Vivemos uma época em que falar sobre saúde mental se tornou comum. Ansiedade, depressão, autocuidado — esses termos estão em todo lugar. Mas existe uma pergunta incômoda que quase ninguém faz:
esse cuidado chega para todo mundo?
A resposta, na prática, é não.
Existem pessoas que, antes mesmo de serem escutadas, já foram rotuladas. Antes de serem acolhidas, já foram julgadas. Antes de serem compreendidas, já foram descartadas.
Estamos falando das chamadas populações estigmatizadas.
Não são invisíveis — são ignoradas
Pessoas em situação de rua. Pessoas LGBT. Dependentes químicos. Ex-presidiários. Minorias sociais diversas.
Essas pessoas não são invisíveis.
Elas estão nas ruas, nas filas, nos espaços públicos.
O que acontece é mais duro: a gente aprende a não ver.
O estigma funciona como uma lente distorcida. Ele transforma pessoas em rótulos. E, quando alguém vira um rótulo, deixa de ser percebido como sujeito — com história, dor, desejos e humanidade.

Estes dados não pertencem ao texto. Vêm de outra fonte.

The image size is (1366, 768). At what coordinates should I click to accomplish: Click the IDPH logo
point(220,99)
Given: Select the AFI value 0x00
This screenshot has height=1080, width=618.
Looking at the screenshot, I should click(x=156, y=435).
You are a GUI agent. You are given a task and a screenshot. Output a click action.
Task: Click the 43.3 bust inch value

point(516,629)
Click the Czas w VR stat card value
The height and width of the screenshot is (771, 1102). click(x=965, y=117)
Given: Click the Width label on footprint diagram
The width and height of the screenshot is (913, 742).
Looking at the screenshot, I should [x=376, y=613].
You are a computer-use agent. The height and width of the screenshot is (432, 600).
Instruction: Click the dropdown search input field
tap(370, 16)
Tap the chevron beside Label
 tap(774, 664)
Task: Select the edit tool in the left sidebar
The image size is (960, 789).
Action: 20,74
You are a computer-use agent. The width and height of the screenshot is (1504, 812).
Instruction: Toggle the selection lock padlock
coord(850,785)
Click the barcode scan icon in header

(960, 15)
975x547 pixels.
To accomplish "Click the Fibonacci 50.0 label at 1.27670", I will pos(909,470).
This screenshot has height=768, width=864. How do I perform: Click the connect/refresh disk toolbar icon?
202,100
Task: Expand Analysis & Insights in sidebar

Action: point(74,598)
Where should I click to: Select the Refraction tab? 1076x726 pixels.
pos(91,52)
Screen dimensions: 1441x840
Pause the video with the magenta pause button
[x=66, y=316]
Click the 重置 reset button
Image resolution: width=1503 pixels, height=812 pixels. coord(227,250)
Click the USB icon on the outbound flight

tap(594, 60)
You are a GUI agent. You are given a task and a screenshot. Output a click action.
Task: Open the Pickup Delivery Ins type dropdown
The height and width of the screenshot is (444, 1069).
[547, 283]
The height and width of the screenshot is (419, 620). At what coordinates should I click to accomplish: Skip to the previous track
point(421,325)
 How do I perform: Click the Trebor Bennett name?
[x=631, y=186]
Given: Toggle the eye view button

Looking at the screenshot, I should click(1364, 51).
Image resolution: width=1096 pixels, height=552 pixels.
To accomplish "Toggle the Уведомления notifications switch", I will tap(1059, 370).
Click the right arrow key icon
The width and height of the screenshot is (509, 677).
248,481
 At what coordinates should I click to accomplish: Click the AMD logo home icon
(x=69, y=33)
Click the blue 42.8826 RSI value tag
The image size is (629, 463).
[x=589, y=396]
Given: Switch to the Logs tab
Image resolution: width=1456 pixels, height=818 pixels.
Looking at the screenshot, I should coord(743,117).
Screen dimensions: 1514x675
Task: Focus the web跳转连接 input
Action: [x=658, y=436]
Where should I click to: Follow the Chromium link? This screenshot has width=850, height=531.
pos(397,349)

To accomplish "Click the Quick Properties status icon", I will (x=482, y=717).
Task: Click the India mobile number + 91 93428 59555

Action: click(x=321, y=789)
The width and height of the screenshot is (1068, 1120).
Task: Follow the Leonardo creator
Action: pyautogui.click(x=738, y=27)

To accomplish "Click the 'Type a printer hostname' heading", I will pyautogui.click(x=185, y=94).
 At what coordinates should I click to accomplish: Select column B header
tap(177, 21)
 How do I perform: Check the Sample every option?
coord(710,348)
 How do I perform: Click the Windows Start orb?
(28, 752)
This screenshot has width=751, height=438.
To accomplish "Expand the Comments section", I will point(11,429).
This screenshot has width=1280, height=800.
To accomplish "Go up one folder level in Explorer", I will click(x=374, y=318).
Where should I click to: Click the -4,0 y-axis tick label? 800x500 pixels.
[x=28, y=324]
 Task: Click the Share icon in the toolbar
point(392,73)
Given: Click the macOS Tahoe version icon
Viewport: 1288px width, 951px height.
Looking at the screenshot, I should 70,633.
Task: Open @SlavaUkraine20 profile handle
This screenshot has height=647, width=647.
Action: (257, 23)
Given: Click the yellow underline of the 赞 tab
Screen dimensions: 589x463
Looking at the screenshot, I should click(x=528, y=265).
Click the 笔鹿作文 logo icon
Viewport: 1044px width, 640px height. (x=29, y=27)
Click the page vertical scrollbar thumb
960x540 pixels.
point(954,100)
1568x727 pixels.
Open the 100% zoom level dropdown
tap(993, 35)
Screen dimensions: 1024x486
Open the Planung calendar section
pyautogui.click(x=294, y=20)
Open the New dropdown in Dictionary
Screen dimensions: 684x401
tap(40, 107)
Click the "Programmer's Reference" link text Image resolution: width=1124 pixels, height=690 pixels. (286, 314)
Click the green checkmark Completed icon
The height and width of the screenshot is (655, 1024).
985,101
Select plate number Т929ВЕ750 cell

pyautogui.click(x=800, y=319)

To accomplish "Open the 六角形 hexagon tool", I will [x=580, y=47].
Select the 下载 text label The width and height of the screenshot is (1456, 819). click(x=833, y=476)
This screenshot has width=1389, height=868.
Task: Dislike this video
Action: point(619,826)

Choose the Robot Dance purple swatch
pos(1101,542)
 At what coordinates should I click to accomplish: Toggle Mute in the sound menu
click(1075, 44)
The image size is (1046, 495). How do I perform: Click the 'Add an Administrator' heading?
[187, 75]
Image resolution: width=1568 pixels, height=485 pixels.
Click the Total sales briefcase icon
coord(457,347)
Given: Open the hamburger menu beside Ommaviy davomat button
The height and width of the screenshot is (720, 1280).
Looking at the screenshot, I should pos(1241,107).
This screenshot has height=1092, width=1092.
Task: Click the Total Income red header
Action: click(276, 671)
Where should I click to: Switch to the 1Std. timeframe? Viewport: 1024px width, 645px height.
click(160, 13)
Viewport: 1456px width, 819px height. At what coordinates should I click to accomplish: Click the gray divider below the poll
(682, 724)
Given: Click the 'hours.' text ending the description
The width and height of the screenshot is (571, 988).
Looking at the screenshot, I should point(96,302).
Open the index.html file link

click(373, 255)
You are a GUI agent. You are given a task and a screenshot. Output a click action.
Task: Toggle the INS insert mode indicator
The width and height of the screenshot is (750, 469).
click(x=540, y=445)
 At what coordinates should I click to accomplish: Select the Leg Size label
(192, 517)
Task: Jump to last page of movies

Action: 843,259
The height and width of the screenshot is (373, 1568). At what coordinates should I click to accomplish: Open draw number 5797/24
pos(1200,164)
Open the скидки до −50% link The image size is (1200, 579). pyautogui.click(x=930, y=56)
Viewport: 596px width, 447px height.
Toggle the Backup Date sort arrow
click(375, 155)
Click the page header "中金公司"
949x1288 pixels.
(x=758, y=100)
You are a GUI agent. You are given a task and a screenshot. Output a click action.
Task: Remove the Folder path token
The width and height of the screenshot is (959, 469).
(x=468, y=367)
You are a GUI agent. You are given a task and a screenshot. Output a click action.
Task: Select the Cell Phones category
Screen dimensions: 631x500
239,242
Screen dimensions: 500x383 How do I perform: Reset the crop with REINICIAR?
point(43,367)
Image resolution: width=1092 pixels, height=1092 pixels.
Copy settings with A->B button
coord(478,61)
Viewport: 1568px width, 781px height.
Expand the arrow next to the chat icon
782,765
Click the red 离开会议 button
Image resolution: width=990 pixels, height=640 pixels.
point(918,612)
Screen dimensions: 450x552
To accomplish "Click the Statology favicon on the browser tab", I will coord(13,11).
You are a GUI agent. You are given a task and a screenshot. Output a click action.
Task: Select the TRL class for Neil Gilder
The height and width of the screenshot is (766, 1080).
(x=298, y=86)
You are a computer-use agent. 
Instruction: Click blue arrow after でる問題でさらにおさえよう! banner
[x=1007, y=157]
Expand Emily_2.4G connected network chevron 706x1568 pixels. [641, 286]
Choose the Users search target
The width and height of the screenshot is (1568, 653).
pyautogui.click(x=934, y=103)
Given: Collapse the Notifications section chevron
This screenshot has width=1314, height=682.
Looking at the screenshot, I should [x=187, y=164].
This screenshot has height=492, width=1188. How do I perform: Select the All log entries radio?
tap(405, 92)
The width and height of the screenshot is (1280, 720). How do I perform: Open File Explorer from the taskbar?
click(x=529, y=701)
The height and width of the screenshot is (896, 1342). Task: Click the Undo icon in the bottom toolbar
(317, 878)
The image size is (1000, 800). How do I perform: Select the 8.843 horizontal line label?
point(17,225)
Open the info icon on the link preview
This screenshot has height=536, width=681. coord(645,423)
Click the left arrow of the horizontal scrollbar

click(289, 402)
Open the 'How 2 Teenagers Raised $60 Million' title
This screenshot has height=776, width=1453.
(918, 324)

O sofrimento que vem do mundo
Existe uma ideia muito comum de que o sofrimento psicológico nasce “de dentro”.
Mas, para muitas dessas pessoas, a dor não começa nelas.
Ela começa na rejeição.
No abandono.
Na exclusão.
Uma pessoa LGBT, por exemplo, muitas vezes não sofre por ser quem é — mas pela forma como é tratada por isso.
Uma pessoa em situação de rua não sofre apenas pela falta de um teto — mas pela perda de vínculos, de pertencimento, de reconhecimento.
É um tipo de dor que não é só individual. É social.
Nem toda dor é doença
Vivemos também um outro problema: a pressa em transformar tudo em diagnóstico.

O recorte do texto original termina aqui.